◆ **EXERCISE GOAL**:
Write the entries below again, precisely as they appear.

===== DATA TO USE

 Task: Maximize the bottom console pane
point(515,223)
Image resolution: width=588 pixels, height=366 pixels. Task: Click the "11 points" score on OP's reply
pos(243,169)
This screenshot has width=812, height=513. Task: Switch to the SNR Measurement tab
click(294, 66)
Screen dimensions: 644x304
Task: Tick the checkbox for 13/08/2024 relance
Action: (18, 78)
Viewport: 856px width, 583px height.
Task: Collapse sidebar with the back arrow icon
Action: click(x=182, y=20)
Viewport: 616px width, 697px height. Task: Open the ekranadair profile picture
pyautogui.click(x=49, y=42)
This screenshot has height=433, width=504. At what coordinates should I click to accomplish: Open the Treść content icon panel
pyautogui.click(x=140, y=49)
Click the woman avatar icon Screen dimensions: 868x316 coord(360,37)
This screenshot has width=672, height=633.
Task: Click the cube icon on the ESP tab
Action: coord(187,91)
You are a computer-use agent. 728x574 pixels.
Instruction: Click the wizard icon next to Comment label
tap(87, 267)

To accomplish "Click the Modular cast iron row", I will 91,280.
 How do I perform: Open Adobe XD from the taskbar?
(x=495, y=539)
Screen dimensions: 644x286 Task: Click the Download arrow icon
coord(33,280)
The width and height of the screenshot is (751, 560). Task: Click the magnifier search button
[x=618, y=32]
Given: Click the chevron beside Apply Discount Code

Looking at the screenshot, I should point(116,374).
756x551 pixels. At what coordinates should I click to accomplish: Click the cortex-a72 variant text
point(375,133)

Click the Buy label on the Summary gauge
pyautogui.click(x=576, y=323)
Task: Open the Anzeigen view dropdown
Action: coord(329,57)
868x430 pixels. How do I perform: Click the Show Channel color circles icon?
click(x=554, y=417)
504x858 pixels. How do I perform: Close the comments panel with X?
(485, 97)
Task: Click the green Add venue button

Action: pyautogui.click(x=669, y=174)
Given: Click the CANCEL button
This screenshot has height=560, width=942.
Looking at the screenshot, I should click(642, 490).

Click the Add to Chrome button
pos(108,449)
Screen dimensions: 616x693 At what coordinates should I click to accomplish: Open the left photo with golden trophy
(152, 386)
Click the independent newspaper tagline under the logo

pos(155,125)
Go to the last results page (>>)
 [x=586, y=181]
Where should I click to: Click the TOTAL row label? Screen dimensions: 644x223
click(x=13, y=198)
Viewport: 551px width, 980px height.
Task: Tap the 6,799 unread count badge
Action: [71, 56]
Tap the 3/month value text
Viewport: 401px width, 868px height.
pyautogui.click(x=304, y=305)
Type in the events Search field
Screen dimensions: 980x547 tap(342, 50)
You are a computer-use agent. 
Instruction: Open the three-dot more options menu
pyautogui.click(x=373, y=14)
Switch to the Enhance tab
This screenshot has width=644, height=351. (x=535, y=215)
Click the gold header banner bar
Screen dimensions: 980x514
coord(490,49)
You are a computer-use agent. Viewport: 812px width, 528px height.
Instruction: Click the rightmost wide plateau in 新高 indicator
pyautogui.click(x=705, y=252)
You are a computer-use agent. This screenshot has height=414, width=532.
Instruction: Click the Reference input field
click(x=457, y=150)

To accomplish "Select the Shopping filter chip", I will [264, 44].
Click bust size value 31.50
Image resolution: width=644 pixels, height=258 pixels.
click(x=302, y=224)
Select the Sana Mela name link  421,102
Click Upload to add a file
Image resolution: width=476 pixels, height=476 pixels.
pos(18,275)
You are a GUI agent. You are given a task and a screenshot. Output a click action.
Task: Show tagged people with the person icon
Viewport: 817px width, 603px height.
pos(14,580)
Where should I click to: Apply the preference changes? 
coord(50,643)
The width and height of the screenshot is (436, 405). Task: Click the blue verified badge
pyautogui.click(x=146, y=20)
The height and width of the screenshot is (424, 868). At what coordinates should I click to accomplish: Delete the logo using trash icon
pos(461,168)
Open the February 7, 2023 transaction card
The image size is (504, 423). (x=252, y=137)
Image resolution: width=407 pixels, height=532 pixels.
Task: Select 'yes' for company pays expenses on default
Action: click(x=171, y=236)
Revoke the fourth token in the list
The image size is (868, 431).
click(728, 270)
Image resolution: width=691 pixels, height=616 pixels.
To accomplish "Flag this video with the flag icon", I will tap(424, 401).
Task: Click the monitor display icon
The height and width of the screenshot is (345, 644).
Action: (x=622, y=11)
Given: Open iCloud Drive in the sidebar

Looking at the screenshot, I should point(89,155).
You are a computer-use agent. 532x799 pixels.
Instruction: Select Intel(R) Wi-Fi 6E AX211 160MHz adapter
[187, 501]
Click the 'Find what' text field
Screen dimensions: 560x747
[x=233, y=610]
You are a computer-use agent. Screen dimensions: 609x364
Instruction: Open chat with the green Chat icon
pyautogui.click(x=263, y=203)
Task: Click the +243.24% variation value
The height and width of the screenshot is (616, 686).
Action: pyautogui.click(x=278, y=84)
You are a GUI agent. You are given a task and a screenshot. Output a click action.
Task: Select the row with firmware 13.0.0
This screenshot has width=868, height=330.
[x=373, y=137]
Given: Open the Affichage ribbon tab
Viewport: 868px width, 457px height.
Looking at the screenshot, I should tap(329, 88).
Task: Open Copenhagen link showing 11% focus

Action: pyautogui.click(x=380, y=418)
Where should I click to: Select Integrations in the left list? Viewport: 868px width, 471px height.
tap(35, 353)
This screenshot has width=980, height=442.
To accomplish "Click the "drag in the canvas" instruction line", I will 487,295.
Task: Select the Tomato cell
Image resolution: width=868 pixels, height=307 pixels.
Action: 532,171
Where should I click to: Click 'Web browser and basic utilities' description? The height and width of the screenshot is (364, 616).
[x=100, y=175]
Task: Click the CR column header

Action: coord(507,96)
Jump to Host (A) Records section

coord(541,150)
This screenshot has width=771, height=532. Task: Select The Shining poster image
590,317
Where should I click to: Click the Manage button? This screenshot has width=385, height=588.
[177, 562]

==========

◆ **RESPONSE BOX**:
 Task: Maximize the bottom console pane
point(515,223)
Image resolution: width=588 pixels, height=366 pixels. Task: Click the "11 points" score on OP's reply
pos(243,169)
This screenshot has width=812, height=513. Task: Switch to the SNR Measurement tab
click(294, 66)
Screen dimensions: 644x304
Task: Tick the checkbox for 13/08/2024 relance
Action: (18, 78)
Viewport: 856px width, 583px height.
Task: Collapse sidebar with the back arrow icon
Action: click(x=182, y=20)
Viewport: 616px width, 697px height. Task: Open the ekranadair profile picture
pyautogui.click(x=49, y=42)
This screenshot has height=433, width=504. At what coordinates should I click to accomplish: Open the Treść content icon panel
pyautogui.click(x=140, y=49)
Click the woman avatar icon Screen dimensions: 868x316 coord(360,37)
This screenshot has width=672, height=633.
Task: Click the cube icon on the ESP tab
Action: coord(187,91)
You are a computer-use agent. 728x574 pixels.
Instruction: Click the wizard icon next to Comment label
tap(87, 267)

To accomplish "Click the Modular cast iron row", I will 91,280.
 How do I perform: Open Adobe XD from the taskbar?
(x=495, y=539)
Screen dimensions: 644x286 Task: Click the Download arrow icon
coord(33,280)
The width and height of the screenshot is (751, 560). Task: Click the magnifier search button
[x=618, y=32]
Given: Click the chevron beside Apply Discount Code

Looking at the screenshot, I should point(116,374).
756x551 pixels. At what coordinates should I click to accomplish: Click the cortex-a72 variant text
point(375,133)

Click the Buy label on the Summary gauge
pyautogui.click(x=576, y=323)
Task: Open the Anzeigen view dropdown
Action: coord(329,57)
868x430 pixels. How do I perform: Click the Show Channel color circles icon?
click(x=554, y=417)
504x858 pixels. How do I perform: Close the comments panel with X?
(485, 97)
Task: Click the green Add venue button

Action: pyautogui.click(x=669, y=174)
Given: Click the CANCEL button
This screenshot has height=560, width=942.
Looking at the screenshot, I should click(642, 490).

Click the Add to Chrome button
pos(108,449)
Screen dimensions: 616x693 At what coordinates should I click to accomplish: Open the left photo with golden trophy
(152, 386)
Click the independent newspaper tagline under the logo

pos(155,125)
Go to the last results page (>>)
 [x=586, y=181]
Where should I click to: Click the TOTAL row label? Screen dimensions: 644x223
click(x=13, y=198)
Viewport: 551px width, 980px height.
Task: Tap the 6,799 unread count badge
Action: [71, 56]
Tap the 3/month value text
Viewport: 401px width, 868px height.
pyautogui.click(x=304, y=305)
Type in the events Search field
Screen dimensions: 980x547 tap(342, 50)
You are a computer-use agent. 
Instruction: Open the three-dot more options menu
pyautogui.click(x=373, y=14)
Switch to the Enhance tab
This screenshot has width=644, height=351. (x=535, y=215)
Click the gold header banner bar
Screen dimensions: 980x514
coord(490,49)
You are a computer-use agent. Viewport: 812px width, 528px height.
Instruction: Click the rightmost wide plateau in 新高 indicator
pyautogui.click(x=705, y=252)
You are a computer-use agent. This screenshot has height=414, width=532.
Instruction: Click the Reference input field
click(x=457, y=150)

To accomplish "Select the Shopping filter chip", I will [264, 44].
Click bust size value 31.50
Image resolution: width=644 pixels, height=258 pixels.
click(x=302, y=224)
Select the Sana Mela name link  421,102
Click Upload to add a file
Image resolution: width=476 pixels, height=476 pixels.
pos(18,275)
You are a GUI agent. You are given a task and a screenshot. Output a click action.
Task: Show tagged people with the person icon
Viewport: 817px width, 603px height.
pos(14,580)
Where should I click to: Apply the preference changes? 
coord(50,643)
The width and height of the screenshot is (436, 405). Task: Click the blue verified badge
pyautogui.click(x=146, y=20)
The height and width of the screenshot is (424, 868). At what coordinates should I click to accomplish: Delete the logo using trash icon
pos(461,168)
Open the February 7, 2023 transaction card
The image size is (504, 423). (x=252, y=137)
Image resolution: width=407 pixels, height=532 pixels.
Task: Select 'yes' for company pays expenses on default
Action: click(x=171, y=236)
Revoke the fourth token in the list
The image size is (868, 431).
click(728, 270)
Image resolution: width=691 pixels, height=616 pixels.
To accomplish "Flag this video with the flag icon", I will tap(424, 401).
Task: Click the monitor display icon
The height and width of the screenshot is (345, 644).
Action: (x=622, y=11)
Given: Open iCloud Drive in the sidebar

Looking at the screenshot, I should point(89,155).
You are a computer-use agent. 532x799 pixels.
Instruction: Select Intel(R) Wi-Fi 6E AX211 160MHz adapter
[187, 501]
Click the 'Find what' text field
Screen dimensions: 560x747
[x=233, y=610]
You are a computer-use agent. Screen dimensions: 609x364
Instruction: Open chat with the green Chat icon
pyautogui.click(x=263, y=203)
Task: Click the +243.24% variation value
The height and width of the screenshot is (616, 686).
Action: pyautogui.click(x=278, y=84)
You are a GUI agent. You are given a task and a screenshot. Output a click action.
Task: Select the row with firmware 13.0.0
This screenshot has width=868, height=330.
[x=373, y=137]
Given: Open the Affichage ribbon tab
Viewport: 868px width, 457px height.
Looking at the screenshot, I should tap(329, 88).
Task: Open Copenhagen link showing 11% focus

Action: pyautogui.click(x=380, y=418)
Where should I click to: Select Integrations in the left list? Viewport: 868px width, 471px height.
tap(35, 353)
This screenshot has width=980, height=442.
To accomplish "Click the "drag in the canvas" instruction line", I will 487,295.
Task: Select the Tomato cell
Image resolution: width=868 pixels, height=307 pixels.
Action: 532,171
Where should I click to: Click 'Web browser and basic utilities' description? The height and width of the screenshot is (364, 616).
[x=100, y=175]
Task: Click the CR column header

Action: coord(507,96)
Jump to Host (A) Records section

coord(541,150)
This screenshot has width=771, height=532. Task: Select The Shining poster image
590,317
Where should I click to: Click the Manage button? This screenshot has width=385, height=588.
[177, 562]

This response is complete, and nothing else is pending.